Servants of ExcellenceReturn of the Prodigal Son 1667 1670 Murillo

“And he said, ‘A man had two sons.’” Luke 15:11

The story we know as “The Prodigal Son” is only recorded by Luke, yet Jesus’ rendition of this parable is one of the most-loved of all.

We’ve heard this story so often, we might overlook some of it if we’re not careful. Even the beginning, because it is in the first phrase where we find who this story is all about: A Father. Jesus even says so.

The rest of the story is common knowledge, in and out of Christianity. A son tells his father he wants his inheritance now, then squanders everything before coming to his senses.

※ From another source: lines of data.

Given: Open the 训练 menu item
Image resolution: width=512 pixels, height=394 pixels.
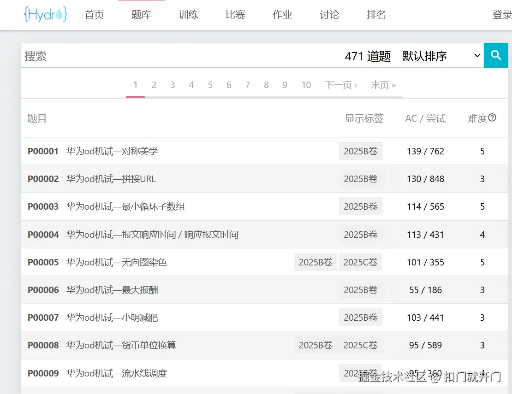Looking at the screenshot, I should click(x=188, y=14).
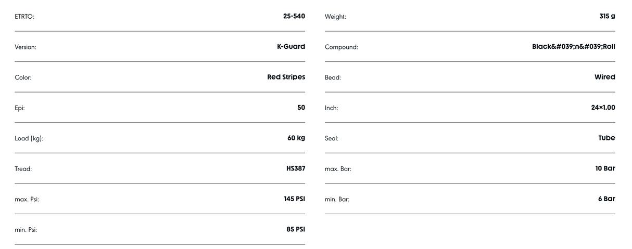
Task: Click the Red Stripes color value
Action: [286, 77]
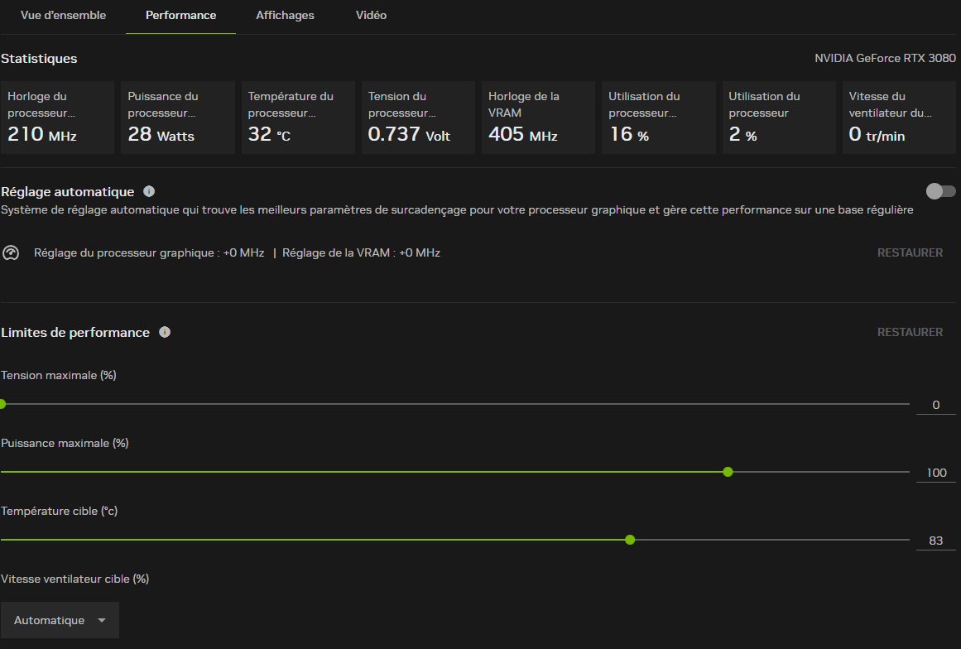Click the gauge icon before Réglage du processeur graphique
Viewport: 961px width, 649px height.
[x=11, y=252]
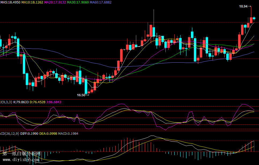Click the last cyan candlestick at far right
Viewport: 259px width, 165px height.
[254, 18]
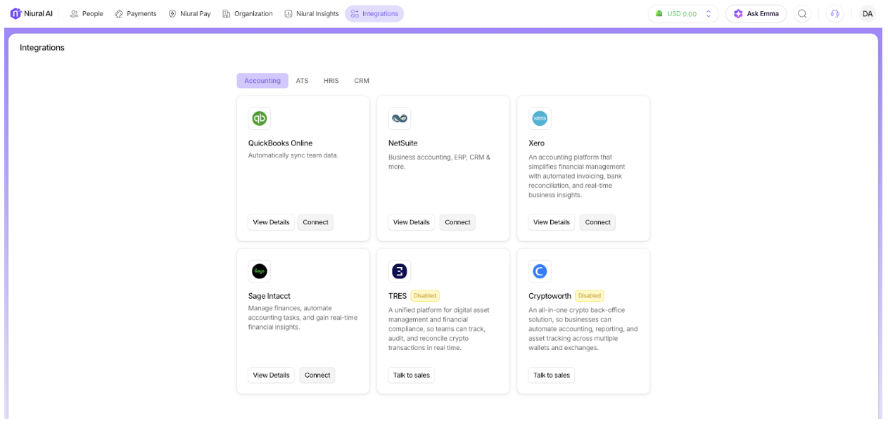The image size is (888, 426).
Task: Open the Payments menu
Action: (x=136, y=13)
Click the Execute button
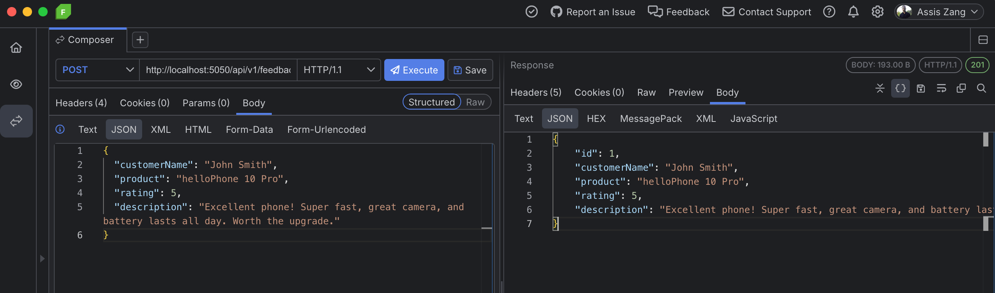 pyautogui.click(x=414, y=70)
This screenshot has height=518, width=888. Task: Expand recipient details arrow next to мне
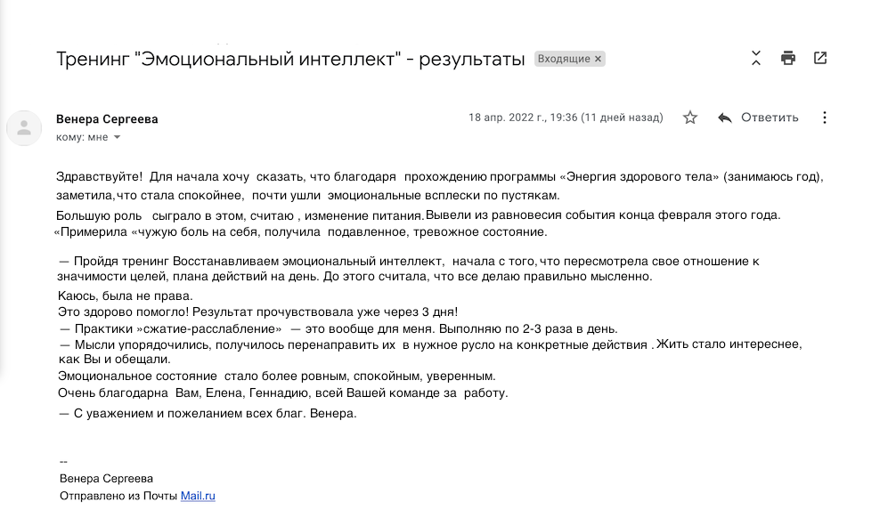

He goes back and asks his father for forgiveness. The father not only grants the forgiveness but throws a party because his son has come home and is back in the fold.

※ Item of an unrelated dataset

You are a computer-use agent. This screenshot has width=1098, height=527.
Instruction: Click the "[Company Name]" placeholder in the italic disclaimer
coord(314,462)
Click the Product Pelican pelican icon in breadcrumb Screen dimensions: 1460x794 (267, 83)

There is a back story of course. The other son is not happy, because he’s hung around the home all this time and did what he was told (but probably with a poor attitude). He complains that his father is celebrating a loose-living son’s return. The second son wants punishment for the prodigal, but dad is simply thrilled to see reconciliation take place.

Back to the beginning. “A man had two sons.” In the day and time Jesus spoke these words, fathers ruled the roost. No son would speak to a father like the prodigal did. In truth, asking for his inheritance early, in this culture, was akin to saying, “Father, I wish you were dead.” Really, it was.

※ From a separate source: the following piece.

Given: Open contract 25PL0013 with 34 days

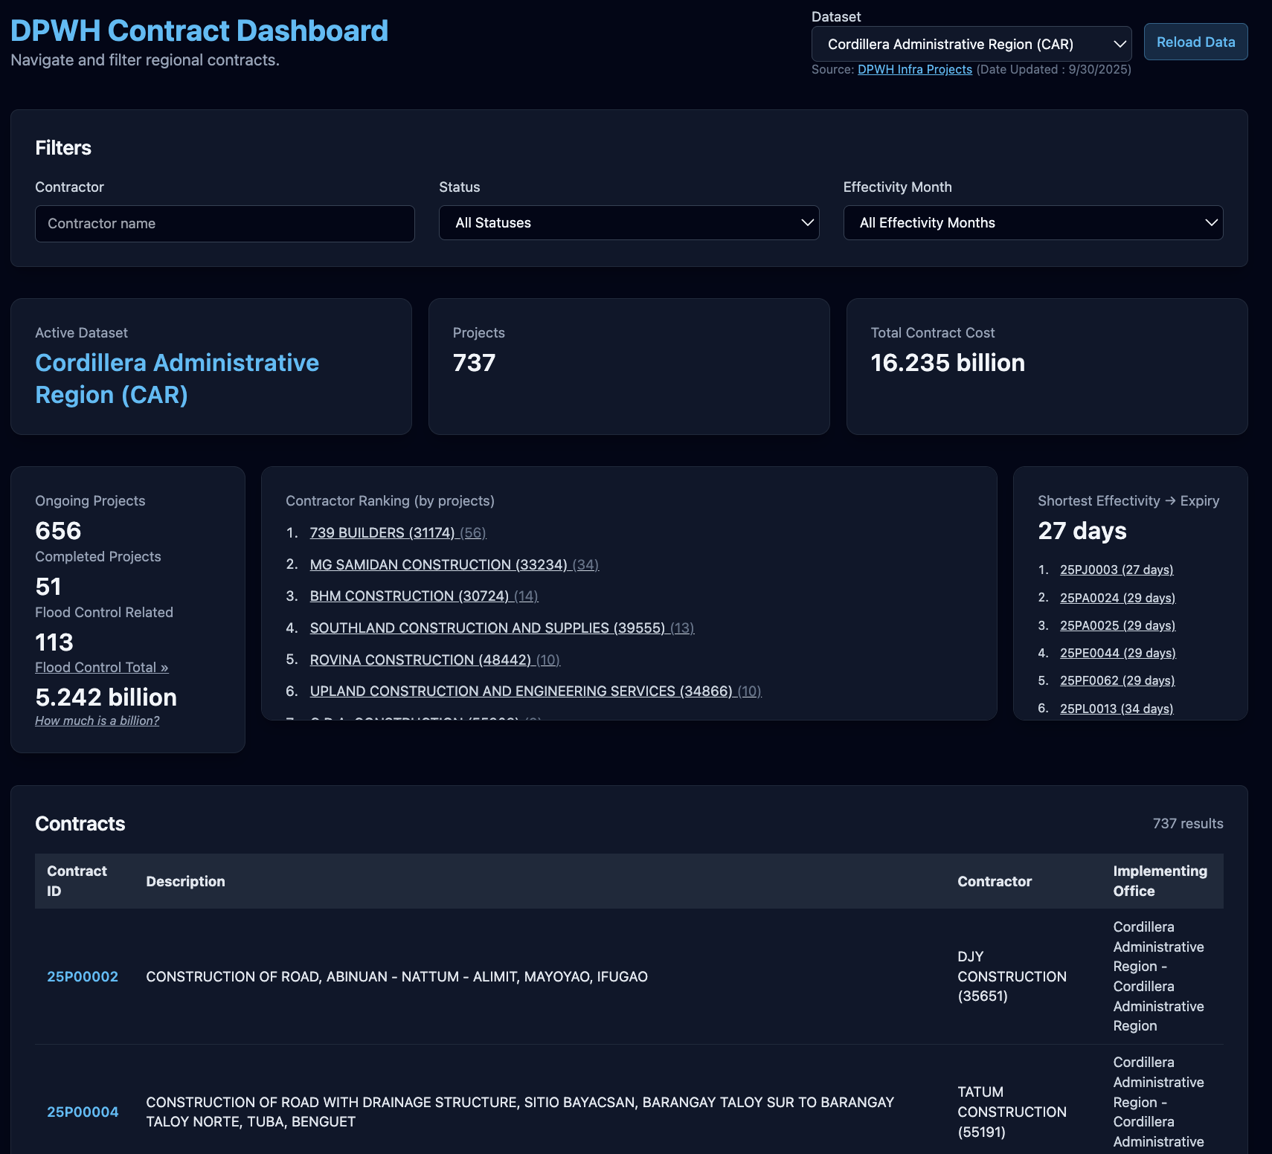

So here was a dad, being figuratively spat upon by his own son. The one he raised. The one he nurtured and taught. The one to whom he would one day give half of all he owned. Instead of experiencing the love of his son, this dad was rejected in the worst way.

For this father, his entire world was crashing down. But instead of anger or “laying down the law,” this father granted the prodigal’s wish.

The ending of course, is one of reconciliation. The son comes home and while his brother is less than thrilled with what transpires, the father—the subject of this story—could not be more excited.

Jesus told this story to remind us of his Father’s love for us. We are co-heirs of this reconciliation. We should be ecstatic that our God would love us so much that whatever we’ve done, wherever we’ve run off to, if we return to our Father he will throw a party in our honor.

It’s a great parable and we extrapolate many deep truths from this story. We share it with children in Sunday school. But do we believe it?

This is the question we face, because many (perhaps all?) of us have those moments where we seek forgiveness more than once for the same offense. We don’t believe we are totally forgiven. So, we ask again. And again.

Maybe we carry around our shame. We try to make up for our past decisions in different ways.

But once we’ve “come home” to the Father, perhaps the best and most important thing we can do is enjoy the party He throws in our honor. Whatever we are carrying around, let’s lay it down before the Father one last time.

Once this takes place, let’s accept the ring He gives us and get out our fork and knife. It’s time to enjoy the fattened calf and start the party. I think this is what God truly wants from us.